O religioso refere que do diálogo mantido com várias famílias locais se afere que o cenário vivido é do conhecimento das autoridades locais, de tal sorte que estas têm vindo a proceder a cadastramento de famílias carenciadas para supostos apoios alimentícios, mas, “quando chega um pouco de comida, aquelas pessoas registadas acabam por ver os produtos na praça. Tanto que algumas pessoas já não aceitam se registar”, refere, salientando, contudo, que a questão da fome remonta ao início da pandemia.

O administrador municipal do Chongorói, Herculano Neto, desmentiu, em entrevista telefónica ao jornal OPAÍS, as informações de que a sua região teria registo de pessoas a alimentarem-se de um produto destinado a porcos, devido à carência de alimentos.

“Ainda acabámos (às 11h:12 do dia 24) de ter uma reunião de auscultação, isso não corresponde à verdade. Aqui, nós temos a Missão de Manongue, que fica 24 quilómetros, temos a Missão de Ochongo. Temos sempre contactos com outros padres. Eu não confirmo esta informação”, disse o administrador, manifestando, porém, desconhecimento da existência da congregação dos Irmãos Franciscanos em seu território.

Mas, apesar disso, o governante admite haver fome na municipalidade sob sua jurisdição, por ser, como disse, um problema “conjuntural. Não é que não tenham nenhum sustento a ponto de comerem farelo”, repudia.

Entretanto, uma fonte da Administração da Municipal do Chongorói confidenciou a este Jornal a existência de um número considerável de cidadãos obrigados a comer farelo devido à carência de alimento na localidade, agravada com a situação da pandemia, associada à estiagem registada.

De acordo com a mesma fonte, que falou na condição de anonimato, este facto estaria a provocar êxodo rural, na medida em que alguns cidadãos estão a abandonar as suas zonas de origem em direcção ao Dombe-Grande, município da Baía-Farta, para trabalhar em fazendas.

A fonte esclareceu a OPAÍS que o consumo de farelo estará a causar doenças diarreicas, fundamentalmente em crianças. Curiosamente, horas depois de o irmão Muhepe ter feito a denúncia, o secretário provincial da CASA- CE, Zeferino Cuvíngua, chamava a imprensa para considerar de desumano o facto de cidadãos, no município no Chongorói, estarem a alimentar-se de farelo, “numa clara disputa com porcos”.

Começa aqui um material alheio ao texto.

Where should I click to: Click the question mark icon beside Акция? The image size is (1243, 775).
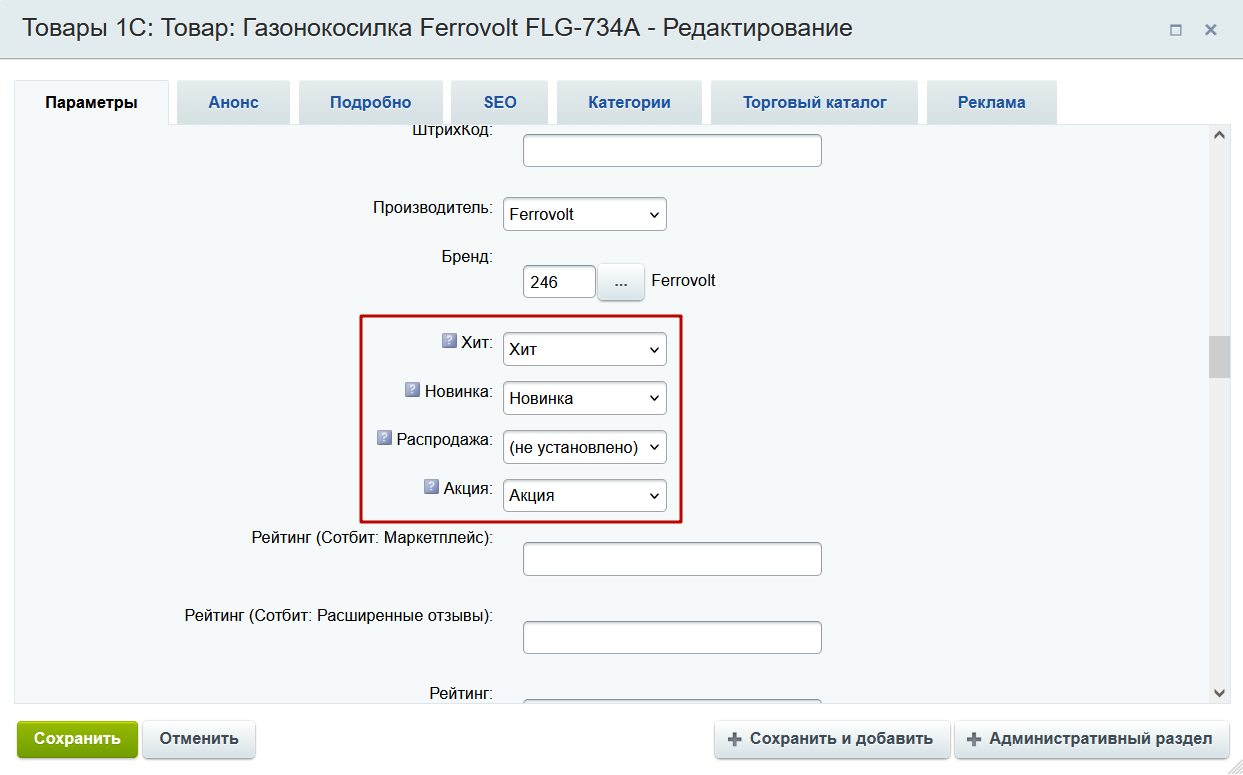[x=430, y=488]
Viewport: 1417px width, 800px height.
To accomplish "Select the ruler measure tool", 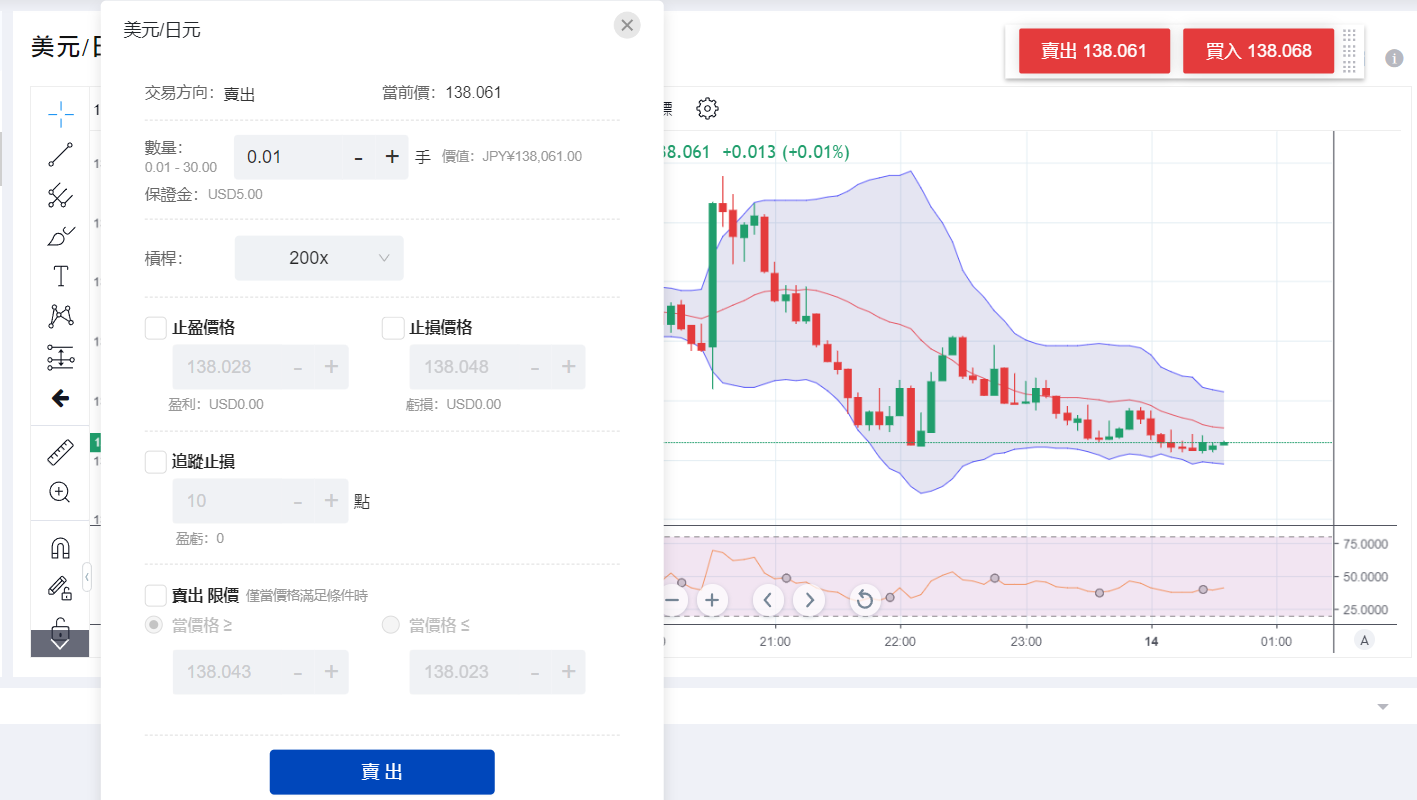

O político esteve recentemente a cumprir uma agenda de trabalho no município do Chongorói e diz ter constatado aquilo a que chamou de triste realidade que apoquenta alguns cidadãos. “18 anos de paz não era suposto que as pessoas dividissem alimentação com porcos, comendo farelo. Nós culpamos a administração, porque não teve visão de prever o futuro”, disse.

Uma narrativa, desde já, que contraria, em certa medida, a posição manifestada pelo administrador local de que não há ninguém a comer alimentos destinados aos porcos.

Neste diapasão, Zeferino Cuvíngua lamenta o facto de o governo provincial ter, supostamente, ignorado um relatório bastante exaustivo elaborado pela sua organização, em 2019, que alertava para a necessidade de se prestar maior atenção a problemas como este que, num futuro próximo, afectaria, fundamentalmente, os municípios do interior, daí que responsabilize as autoridades locais. Saliente-se que o KWENDA, programa de transferências financeiras, orçado em 400 milhões de dólares, abarca, numa primeira fase, a nível de Benguela, os municípios do Chongorói e a Ganda, segundo o Fundo de Apoio Social.